**Data provided**
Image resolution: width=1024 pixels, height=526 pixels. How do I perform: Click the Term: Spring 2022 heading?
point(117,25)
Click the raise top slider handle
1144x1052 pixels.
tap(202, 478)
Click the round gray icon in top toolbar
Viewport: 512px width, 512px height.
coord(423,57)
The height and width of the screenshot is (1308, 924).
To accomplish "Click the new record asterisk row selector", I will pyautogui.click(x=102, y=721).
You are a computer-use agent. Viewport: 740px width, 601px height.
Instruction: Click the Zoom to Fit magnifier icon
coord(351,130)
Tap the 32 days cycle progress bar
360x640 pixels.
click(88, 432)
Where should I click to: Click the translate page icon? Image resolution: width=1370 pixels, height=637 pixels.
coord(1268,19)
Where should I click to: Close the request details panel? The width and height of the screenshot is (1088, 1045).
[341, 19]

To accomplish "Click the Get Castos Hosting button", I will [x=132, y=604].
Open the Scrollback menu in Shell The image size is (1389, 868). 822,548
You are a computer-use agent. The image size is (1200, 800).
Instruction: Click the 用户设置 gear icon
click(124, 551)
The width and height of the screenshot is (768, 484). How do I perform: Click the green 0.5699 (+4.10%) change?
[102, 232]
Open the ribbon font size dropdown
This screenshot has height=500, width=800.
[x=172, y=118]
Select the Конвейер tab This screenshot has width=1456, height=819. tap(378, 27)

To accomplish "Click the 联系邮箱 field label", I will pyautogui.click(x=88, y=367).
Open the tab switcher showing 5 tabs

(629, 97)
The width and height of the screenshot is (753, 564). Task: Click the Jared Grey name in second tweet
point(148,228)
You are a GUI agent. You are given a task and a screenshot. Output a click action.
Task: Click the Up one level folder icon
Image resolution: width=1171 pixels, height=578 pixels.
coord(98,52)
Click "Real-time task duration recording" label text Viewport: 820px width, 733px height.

**Task objective**
Every line above should be reproduced precisely.

**Task result**
Image resolution: width=1024 pixels, height=526 pixels. How do I perform: Click the Term: Spring 2022 heading?
point(117,25)
Click the raise top slider handle
1144x1052 pixels.
tap(202, 478)
Click the round gray icon in top toolbar
Viewport: 512px width, 512px height.
coord(423,57)
The height and width of the screenshot is (1308, 924).
To accomplish "Click the new record asterisk row selector", I will pyautogui.click(x=102, y=721).
You are a computer-use agent. Viewport: 740px width, 601px height.
Instruction: Click the Zoom to Fit magnifier icon
coord(351,130)
Tap the 32 days cycle progress bar
360x640 pixels.
click(88, 432)
Where should I click to: Click the translate page icon? Image resolution: width=1370 pixels, height=637 pixels.
coord(1268,19)
Where should I click to: Close the request details panel? The width and height of the screenshot is (1088, 1045).
[341, 19]

To accomplish "Click the Get Castos Hosting button", I will [x=132, y=604].
Open the Scrollback menu in Shell The image size is (1389, 868). 822,548
You are a computer-use agent. The image size is (1200, 800).
Instruction: Click the 用户设置 gear icon
click(124, 551)
The width and height of the screenshot is (768, 484). How do I perform: Click the green 0.5699 (+4.10%) change?
[102, 232]
Open the ribbon font size dropdown
This screenshot has height=500, width=800.
[x=172, y=118]
Select the Конвейер tab This screenshot has width=1456, height=819. tap(378, 27)

To accomplish "Click the 联系邮箱 field label", I will pyautogui.click(x=88, y=367).
Open the tab switcher showing 5 tabs

(629, 97)
The width and height of the screenshot is (753, 564). Task: Click the Jared Grey name in second tweet
point(148,228)
You are a GUI agent. You are given a task and a screenshot. Output a click action.
Task: Click the Up one level folder icon
Image resolution: width=1171 pixels, height=578 pixels.
coord(98,52)
Click "Real-time task duration recording" label text Viewport: 820px width, 733px height.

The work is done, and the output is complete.